TRECHO DA PÁGINA:
◆ ◆ ◆ ◆ ◆

Ao comentar a análise de Giuseppe Lo Duca sobre erotismo e cinema em L’Érotisme au cinéma, André Bazin conclui que o olhar do autor enxerga a fonte do erotismo cinematográfico nos traços comuns ao espetáculo cinematográfico e ao sonho pela passagem: “O cinema está próximo do sonho, cujas imagens acromáticas são como as do filme, o que em parte explica a menor intensidade erótica do cinema em cores, que de algum modo escapa às regras do mundo onírico”.

Abre-se o cardápio.

O texto de Bazin, de 1957, parece incompatível com o ideal dos desejos da carne no cinema contemporâneo. O sonho, hoje, é de cores saturadas, não pela certeza do cinema a cores e variá-lo parece um caminho justificável, mas levado às dúvidas de uma afirmação mambembe no qual o sentido e a sugestão são mais importantes que a imagem. Ela parte de uma afirmação, de uma força insolúvel na qual filmes como Cam e Apesar da Noite carregam – ambos comentados nesta edição.

◆ ◆ ◆ ◆ ◆

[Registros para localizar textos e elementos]
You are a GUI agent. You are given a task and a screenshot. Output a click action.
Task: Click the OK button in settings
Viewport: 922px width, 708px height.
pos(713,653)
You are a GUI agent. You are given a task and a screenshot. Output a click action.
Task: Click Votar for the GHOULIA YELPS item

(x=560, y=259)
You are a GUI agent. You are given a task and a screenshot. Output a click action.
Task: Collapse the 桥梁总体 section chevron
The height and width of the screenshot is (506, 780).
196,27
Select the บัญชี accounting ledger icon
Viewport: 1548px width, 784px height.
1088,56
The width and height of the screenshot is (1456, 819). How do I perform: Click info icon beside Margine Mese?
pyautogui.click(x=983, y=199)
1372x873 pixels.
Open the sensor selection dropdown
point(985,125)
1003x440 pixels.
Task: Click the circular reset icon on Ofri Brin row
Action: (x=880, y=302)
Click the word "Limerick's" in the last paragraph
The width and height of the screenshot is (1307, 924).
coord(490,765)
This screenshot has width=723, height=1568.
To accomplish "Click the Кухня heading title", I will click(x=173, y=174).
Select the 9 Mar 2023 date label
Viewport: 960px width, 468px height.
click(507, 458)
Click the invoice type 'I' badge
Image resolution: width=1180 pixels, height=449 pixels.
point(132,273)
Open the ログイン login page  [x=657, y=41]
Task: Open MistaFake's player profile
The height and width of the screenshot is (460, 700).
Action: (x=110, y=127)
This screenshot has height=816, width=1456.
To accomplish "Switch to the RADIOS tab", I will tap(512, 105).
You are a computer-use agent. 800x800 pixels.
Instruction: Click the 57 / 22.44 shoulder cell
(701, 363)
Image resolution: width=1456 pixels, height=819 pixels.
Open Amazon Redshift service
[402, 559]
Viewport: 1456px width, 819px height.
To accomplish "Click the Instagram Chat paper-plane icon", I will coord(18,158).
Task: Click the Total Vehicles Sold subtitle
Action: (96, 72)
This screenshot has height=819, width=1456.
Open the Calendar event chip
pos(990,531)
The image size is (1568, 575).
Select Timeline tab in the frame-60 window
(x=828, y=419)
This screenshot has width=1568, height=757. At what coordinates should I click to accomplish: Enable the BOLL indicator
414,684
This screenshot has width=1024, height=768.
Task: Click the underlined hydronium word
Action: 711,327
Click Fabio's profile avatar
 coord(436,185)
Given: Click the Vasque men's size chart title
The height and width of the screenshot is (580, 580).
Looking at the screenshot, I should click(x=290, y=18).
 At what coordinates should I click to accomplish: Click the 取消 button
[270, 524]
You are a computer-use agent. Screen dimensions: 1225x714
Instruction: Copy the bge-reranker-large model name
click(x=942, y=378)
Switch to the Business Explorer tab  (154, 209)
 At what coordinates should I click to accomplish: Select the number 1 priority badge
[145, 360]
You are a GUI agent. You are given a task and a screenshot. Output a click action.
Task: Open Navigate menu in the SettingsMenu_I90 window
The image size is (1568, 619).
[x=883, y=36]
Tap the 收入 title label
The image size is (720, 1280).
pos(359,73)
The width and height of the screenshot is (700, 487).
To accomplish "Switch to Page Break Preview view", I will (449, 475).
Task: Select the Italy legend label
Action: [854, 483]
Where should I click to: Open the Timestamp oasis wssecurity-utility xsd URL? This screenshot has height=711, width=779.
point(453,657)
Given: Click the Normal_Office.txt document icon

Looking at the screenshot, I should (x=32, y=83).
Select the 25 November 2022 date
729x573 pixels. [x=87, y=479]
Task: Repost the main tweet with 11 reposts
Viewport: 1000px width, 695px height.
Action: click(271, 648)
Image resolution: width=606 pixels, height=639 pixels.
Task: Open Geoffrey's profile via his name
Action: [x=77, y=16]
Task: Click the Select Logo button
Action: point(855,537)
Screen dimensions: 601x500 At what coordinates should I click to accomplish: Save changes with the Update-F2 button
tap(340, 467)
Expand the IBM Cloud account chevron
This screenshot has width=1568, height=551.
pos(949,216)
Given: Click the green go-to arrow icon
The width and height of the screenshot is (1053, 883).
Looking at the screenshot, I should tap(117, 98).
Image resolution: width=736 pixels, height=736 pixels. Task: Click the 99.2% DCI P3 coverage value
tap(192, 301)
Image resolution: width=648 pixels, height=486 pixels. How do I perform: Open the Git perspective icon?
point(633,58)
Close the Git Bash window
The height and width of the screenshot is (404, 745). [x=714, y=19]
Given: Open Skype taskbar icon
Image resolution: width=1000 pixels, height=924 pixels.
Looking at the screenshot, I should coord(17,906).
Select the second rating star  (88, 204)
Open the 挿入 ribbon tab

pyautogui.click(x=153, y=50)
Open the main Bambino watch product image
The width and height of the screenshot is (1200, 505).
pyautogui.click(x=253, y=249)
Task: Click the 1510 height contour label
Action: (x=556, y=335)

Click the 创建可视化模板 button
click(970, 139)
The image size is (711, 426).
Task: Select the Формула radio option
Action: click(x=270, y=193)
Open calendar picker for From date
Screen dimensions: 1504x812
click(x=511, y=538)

◆ ◆ ◆ ◆ ◆

ENUNCIADO: Traduza para o inglês esta frase do trecho sobre erotismo no cinema: "O texto de Bazin, de 1957, parece incompatível com o ideal dos desejos da carne no cinema contemporâneo." Os registros vêm de outra fonte.

RESPOSTA: Bazin's text, from 1957, seems incompatible with the ideal of the desires of the flesh in contemporary cinema.